Preparation of Au/BiOBr/Graphene composite and its photocatalytic performance in phenol degradation under visible light

  • 1.

    College of Chemistry and Chemical Engineering, Ocean University of China, Qingdao 266100, China

  • Corresponding author: WANG Liang, 
  • Received Date: 12 April 2016
    Available Online: 22 June 2016

  • BiOBr, BiOBr/Graphene and Au/BiOBr/Graphene composites were prepared by hydrothermal synthesis and dopamine in-situ reduction method; their morphology, composition, phase structure and optical absorption properties were characterized by X-ray diffraction (XRD), scanning electron microscopy (SEM), transmission electron microscopy (TEM), ultraviolet-visible diffuse reflection spectroscopy (DRS) and photoluminescence (PL) emission spectroscopy.
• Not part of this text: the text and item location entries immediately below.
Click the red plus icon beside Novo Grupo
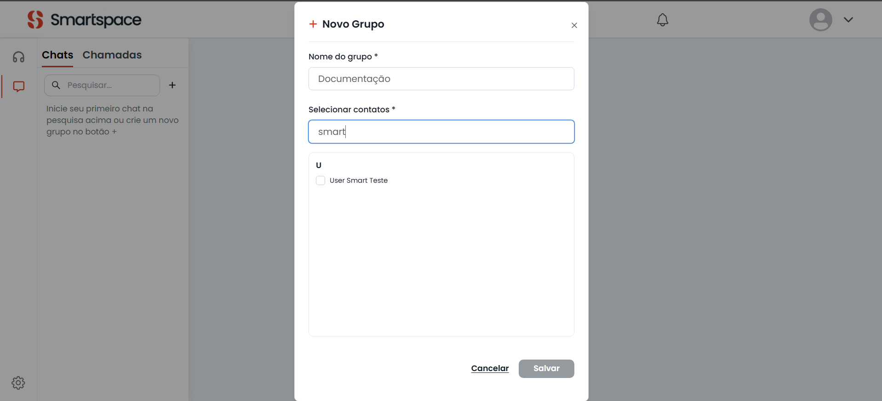The width and height of the screenshot is (882, 401). [313, 24]
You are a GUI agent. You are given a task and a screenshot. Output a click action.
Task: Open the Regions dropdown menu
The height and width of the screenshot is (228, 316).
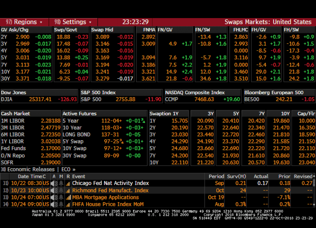(24, 22)
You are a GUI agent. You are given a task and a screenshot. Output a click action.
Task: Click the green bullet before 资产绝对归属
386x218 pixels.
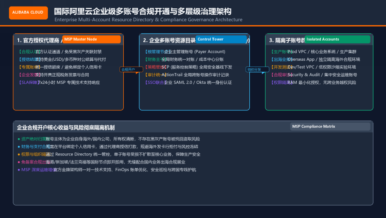[19, 139]
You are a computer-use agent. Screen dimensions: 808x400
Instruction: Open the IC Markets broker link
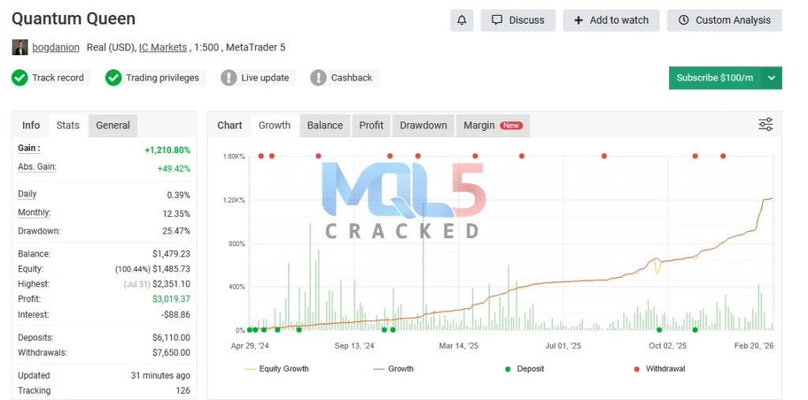(163, 47)
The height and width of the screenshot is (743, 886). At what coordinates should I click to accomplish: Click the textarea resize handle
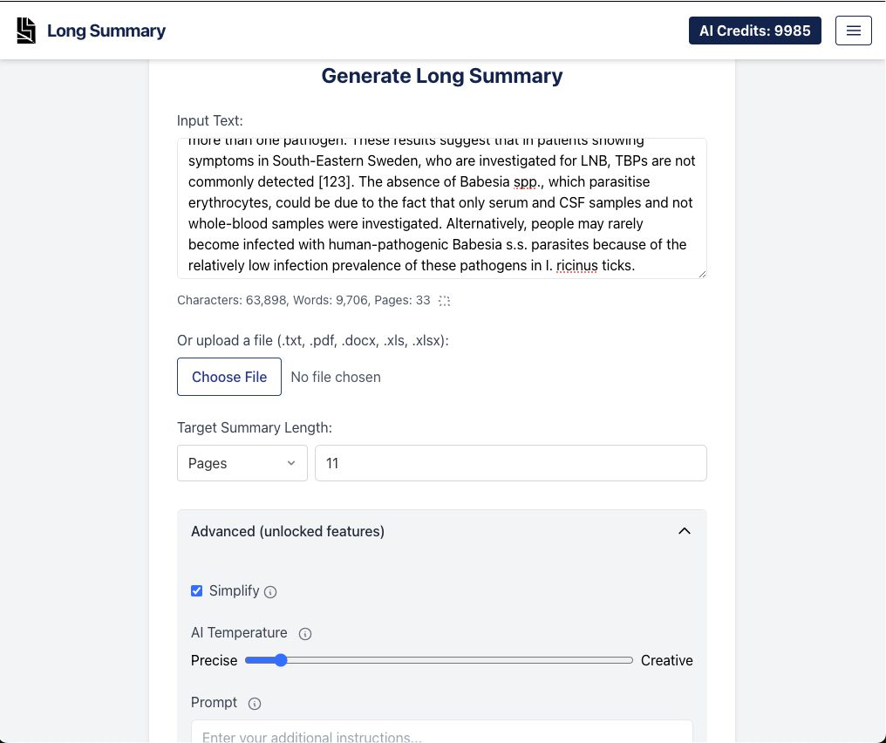click(702, 273)
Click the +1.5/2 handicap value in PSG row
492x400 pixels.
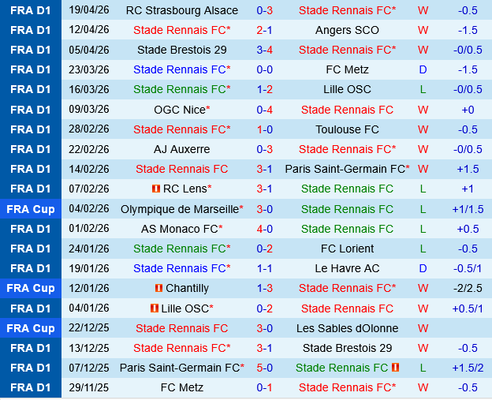(x=468, y=368)
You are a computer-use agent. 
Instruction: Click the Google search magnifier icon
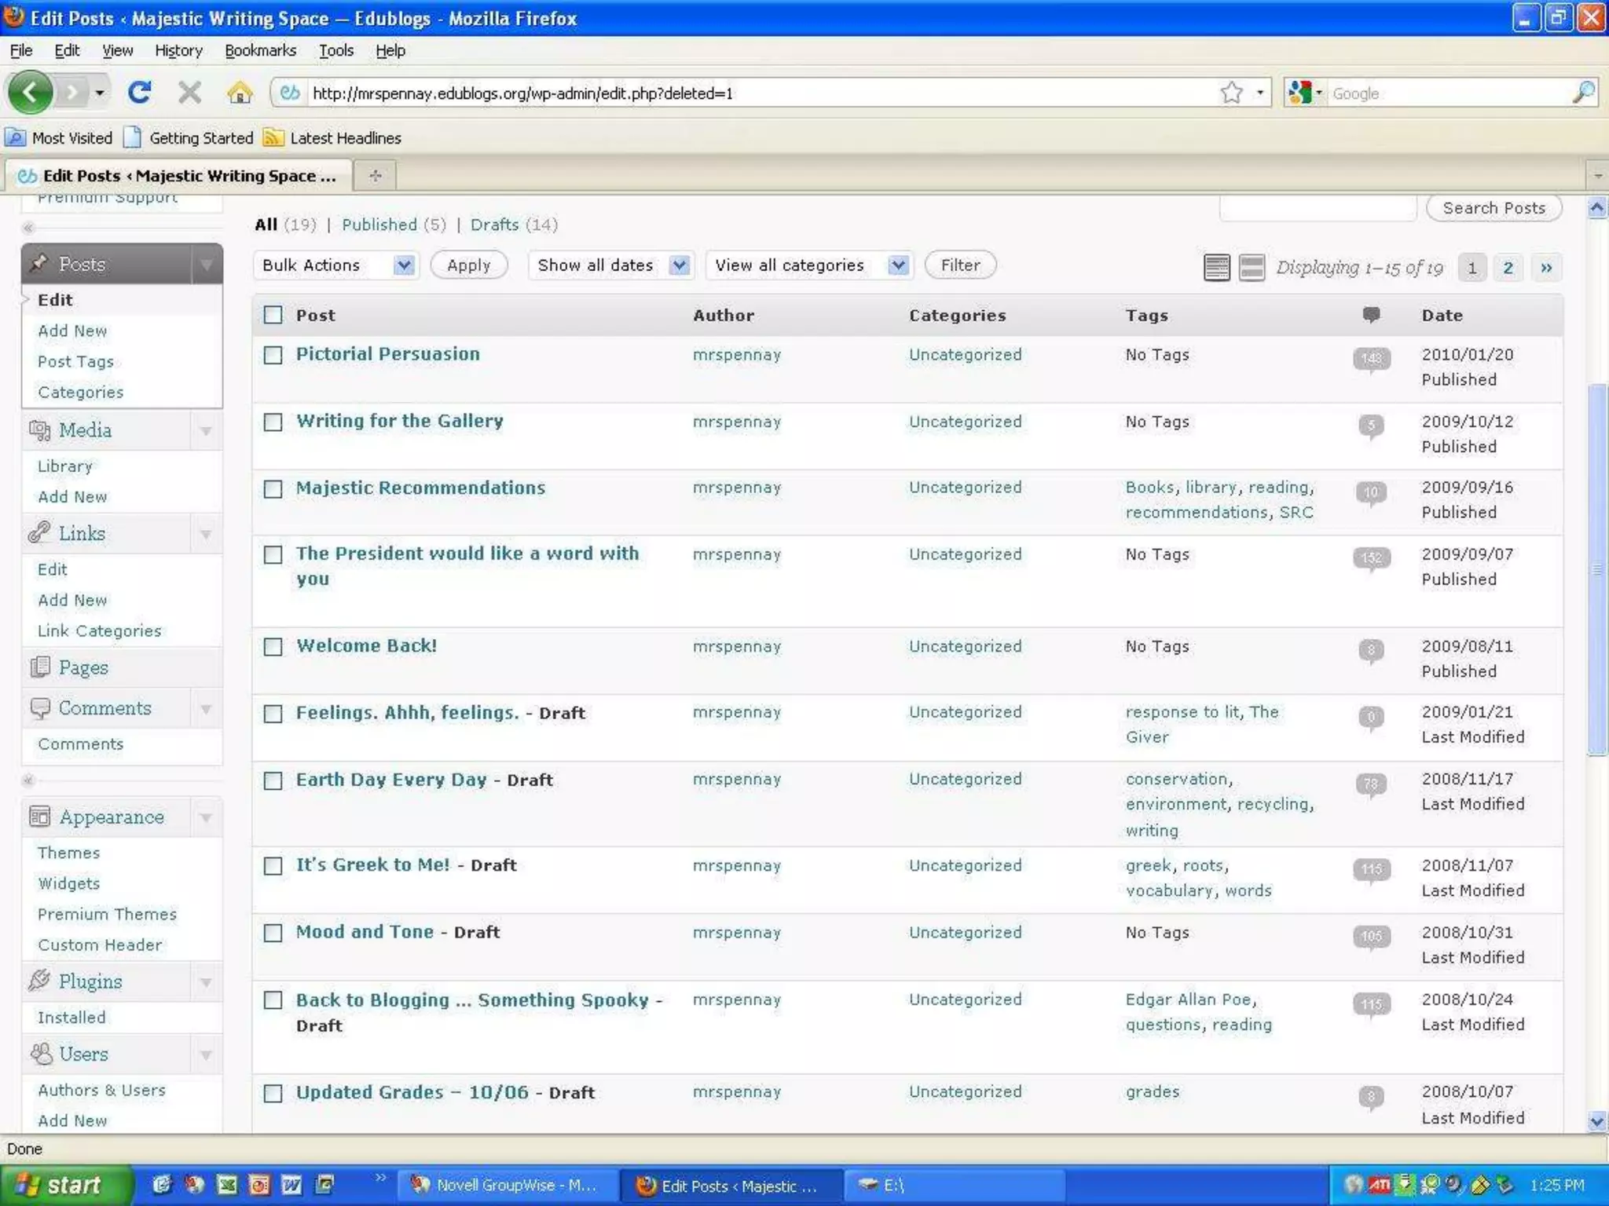1584,93
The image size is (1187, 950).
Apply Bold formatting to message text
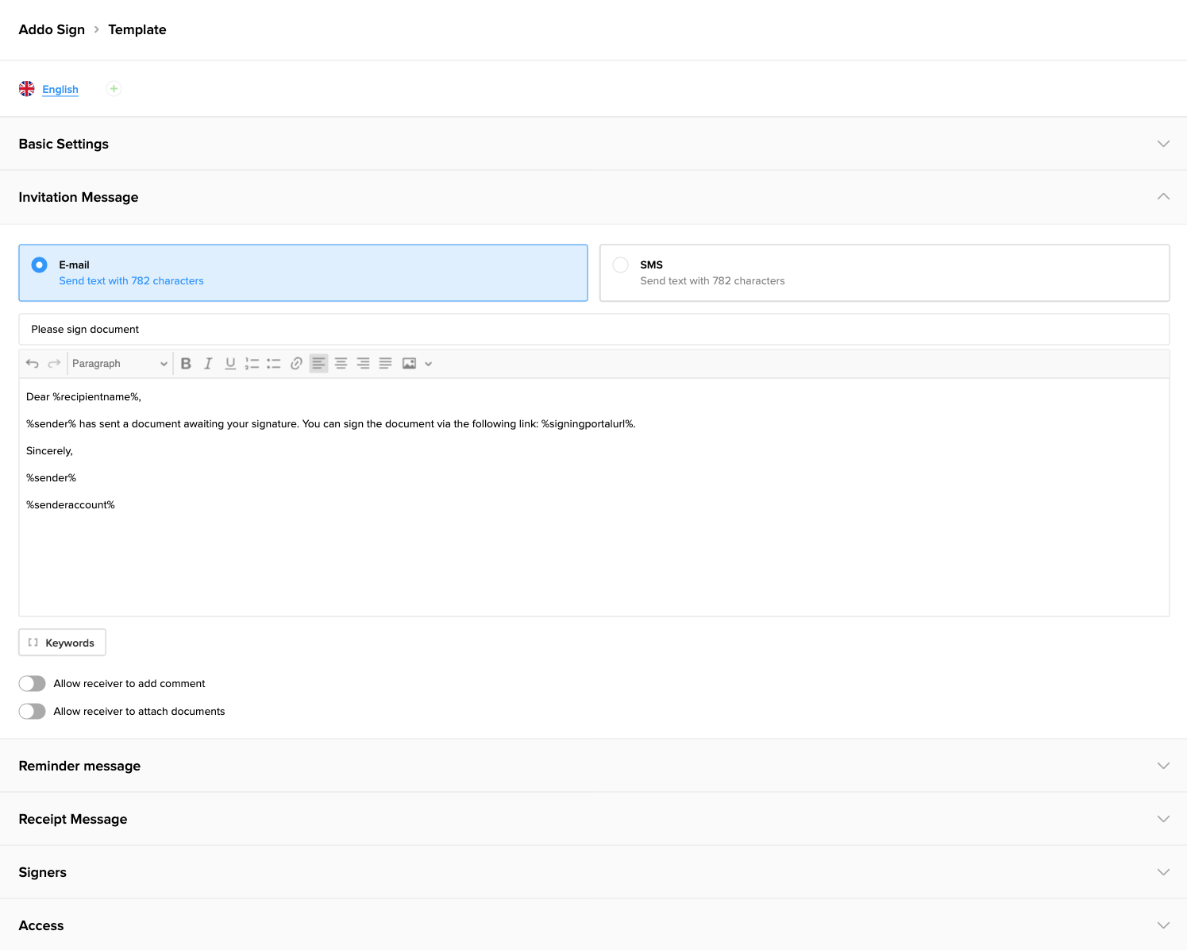coord(186,363)
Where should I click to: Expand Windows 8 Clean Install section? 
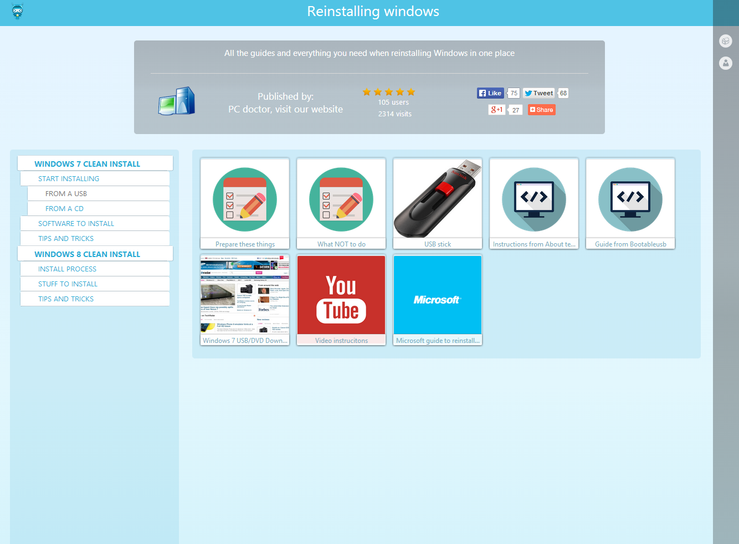pos(87,254)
The photocatalytic performance of Au/BiOBr/Graphene in phenol degradation under visible light was investigated. The results indicate that the Au/BiOBr/Graphene composite exhibits enhanced absorption in the visible light region as well as superior photocatalytic activity in the degradation of aqueous phenol, in comparison with BiOBr and BiOBr/Graphene, owing to the enhanced quantum efficiency, narrowed band gap (2.25eV) and surface plasmon resonance of Au nano particles. Over Au/BiOBr/Graphene composite, the degradation rate of phenol reaches 64% in 180min under visible light irradiation.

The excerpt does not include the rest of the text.